On Wed, 10 Jul 2024 23:09:05 GMT, Chris Plummer <cjplum...@openjdk.org> wrote:

>> Adding a `sleep()` between two statements does not scale when the test in
>> question is under different loads or run with different options. All it will 
>> do
>> is make a hang more rare (and frustrating to analyze).
>> 
>> We do use short sleeps when we are in a while-loop checking on a condition
>> of some sort that indicates that the "thing" for which we are waiting to 
>> happen
>> has happened.
>
> I believe we've done quite a few short sleeps like this in the past. Scaling 
> is not really an issue. It should only require at most a few ms, even with 
> -Xcomp, so we wait 1000ms and then never have to think about the timing 
> again. This test is ugly. Sometimes you have to fight ugly with ugly.

> mainThead is suspended and is holding a println related lock, and thread2 is 
> stuck on the 2nd log call in runt2 awaiting the same lock.

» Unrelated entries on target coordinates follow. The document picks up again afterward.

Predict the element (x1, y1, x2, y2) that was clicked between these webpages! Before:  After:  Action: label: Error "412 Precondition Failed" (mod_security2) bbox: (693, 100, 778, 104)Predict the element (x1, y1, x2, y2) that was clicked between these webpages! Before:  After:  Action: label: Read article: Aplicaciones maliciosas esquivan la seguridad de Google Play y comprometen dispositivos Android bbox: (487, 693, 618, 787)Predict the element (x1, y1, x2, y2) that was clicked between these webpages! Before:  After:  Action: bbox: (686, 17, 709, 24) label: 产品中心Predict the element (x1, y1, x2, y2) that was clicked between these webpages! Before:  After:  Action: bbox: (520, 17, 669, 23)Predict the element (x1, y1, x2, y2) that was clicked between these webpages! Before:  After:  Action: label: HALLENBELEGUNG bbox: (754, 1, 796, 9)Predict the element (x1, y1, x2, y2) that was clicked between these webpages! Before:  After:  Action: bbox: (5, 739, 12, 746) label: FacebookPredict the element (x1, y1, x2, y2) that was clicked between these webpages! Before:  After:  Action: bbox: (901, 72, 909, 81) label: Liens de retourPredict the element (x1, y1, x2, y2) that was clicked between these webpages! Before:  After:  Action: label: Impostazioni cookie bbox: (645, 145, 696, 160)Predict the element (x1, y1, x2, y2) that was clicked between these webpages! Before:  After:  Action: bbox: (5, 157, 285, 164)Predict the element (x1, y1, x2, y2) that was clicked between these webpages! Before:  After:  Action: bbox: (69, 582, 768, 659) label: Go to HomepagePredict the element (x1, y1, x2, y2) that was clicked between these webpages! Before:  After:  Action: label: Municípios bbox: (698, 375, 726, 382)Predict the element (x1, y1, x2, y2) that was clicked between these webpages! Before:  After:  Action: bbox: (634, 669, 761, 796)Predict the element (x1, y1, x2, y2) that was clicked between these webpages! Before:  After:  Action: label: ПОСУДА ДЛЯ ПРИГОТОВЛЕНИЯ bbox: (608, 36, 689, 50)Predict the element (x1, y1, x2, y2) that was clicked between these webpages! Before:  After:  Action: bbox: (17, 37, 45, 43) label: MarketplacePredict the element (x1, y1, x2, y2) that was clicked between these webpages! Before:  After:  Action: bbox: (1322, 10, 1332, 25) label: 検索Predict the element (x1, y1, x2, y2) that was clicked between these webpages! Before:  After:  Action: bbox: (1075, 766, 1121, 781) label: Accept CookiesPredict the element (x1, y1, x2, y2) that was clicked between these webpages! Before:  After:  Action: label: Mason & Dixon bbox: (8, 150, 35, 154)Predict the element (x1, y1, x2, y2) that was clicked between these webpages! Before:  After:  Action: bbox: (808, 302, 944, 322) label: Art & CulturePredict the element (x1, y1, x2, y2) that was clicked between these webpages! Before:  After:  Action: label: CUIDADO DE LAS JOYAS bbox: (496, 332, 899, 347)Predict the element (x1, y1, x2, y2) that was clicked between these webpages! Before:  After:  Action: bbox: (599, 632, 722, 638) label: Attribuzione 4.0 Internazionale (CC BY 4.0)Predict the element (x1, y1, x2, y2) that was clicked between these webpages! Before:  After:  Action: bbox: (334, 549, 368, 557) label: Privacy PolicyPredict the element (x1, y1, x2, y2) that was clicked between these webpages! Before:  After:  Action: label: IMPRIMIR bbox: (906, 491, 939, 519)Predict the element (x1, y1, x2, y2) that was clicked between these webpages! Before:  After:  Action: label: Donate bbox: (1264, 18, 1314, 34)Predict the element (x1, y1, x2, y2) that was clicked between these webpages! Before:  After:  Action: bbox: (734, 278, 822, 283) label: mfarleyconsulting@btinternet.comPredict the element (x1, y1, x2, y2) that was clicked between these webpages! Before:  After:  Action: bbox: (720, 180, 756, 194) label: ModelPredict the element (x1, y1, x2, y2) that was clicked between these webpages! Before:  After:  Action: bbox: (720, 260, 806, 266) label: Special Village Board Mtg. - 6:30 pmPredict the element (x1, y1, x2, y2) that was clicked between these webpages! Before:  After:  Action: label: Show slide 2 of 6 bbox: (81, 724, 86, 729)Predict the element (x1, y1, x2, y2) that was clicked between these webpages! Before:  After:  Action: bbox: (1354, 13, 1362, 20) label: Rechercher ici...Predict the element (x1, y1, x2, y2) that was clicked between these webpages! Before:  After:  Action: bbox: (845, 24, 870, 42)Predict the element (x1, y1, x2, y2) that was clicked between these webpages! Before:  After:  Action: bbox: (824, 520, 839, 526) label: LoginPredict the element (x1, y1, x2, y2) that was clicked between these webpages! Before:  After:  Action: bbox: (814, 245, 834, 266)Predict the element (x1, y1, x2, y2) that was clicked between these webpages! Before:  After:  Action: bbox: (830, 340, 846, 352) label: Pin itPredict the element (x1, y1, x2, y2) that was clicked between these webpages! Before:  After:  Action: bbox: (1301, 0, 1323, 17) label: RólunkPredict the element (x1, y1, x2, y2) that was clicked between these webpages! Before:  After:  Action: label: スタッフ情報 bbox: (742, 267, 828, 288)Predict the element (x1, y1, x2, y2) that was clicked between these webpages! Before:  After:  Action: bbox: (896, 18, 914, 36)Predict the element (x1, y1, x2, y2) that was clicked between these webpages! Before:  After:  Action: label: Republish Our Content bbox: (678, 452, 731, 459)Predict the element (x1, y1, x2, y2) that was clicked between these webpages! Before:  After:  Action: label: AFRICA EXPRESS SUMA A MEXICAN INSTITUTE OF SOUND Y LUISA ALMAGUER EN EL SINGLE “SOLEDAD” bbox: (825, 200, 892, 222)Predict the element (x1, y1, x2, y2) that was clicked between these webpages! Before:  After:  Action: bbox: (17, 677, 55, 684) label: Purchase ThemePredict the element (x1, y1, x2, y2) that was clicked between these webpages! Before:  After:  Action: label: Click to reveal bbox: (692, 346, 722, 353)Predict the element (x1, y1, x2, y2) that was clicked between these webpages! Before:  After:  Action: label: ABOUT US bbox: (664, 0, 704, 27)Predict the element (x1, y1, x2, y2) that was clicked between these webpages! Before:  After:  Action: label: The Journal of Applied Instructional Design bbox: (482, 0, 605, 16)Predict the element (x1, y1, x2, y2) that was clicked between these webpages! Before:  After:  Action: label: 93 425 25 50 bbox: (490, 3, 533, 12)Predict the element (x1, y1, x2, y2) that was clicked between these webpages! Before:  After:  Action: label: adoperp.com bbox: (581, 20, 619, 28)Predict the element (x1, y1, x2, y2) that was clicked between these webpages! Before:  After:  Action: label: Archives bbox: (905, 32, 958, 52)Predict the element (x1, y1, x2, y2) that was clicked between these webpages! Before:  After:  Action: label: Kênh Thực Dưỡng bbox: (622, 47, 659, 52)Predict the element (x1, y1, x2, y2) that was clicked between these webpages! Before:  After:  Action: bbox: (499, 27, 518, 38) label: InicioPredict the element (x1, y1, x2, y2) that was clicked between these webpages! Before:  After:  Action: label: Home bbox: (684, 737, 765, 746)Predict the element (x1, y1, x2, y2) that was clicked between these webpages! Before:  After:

The classic example of why suspension is fraught with peril - the target must 
be guaranteed not to be holding any resource needed by the suspender. I think 
removing the logging may be the best bet here - with comments in the code to 
ensure someone does not add it back. Or else use a more primitive (native?) 
mechanism to do the logging, not  System.out.println().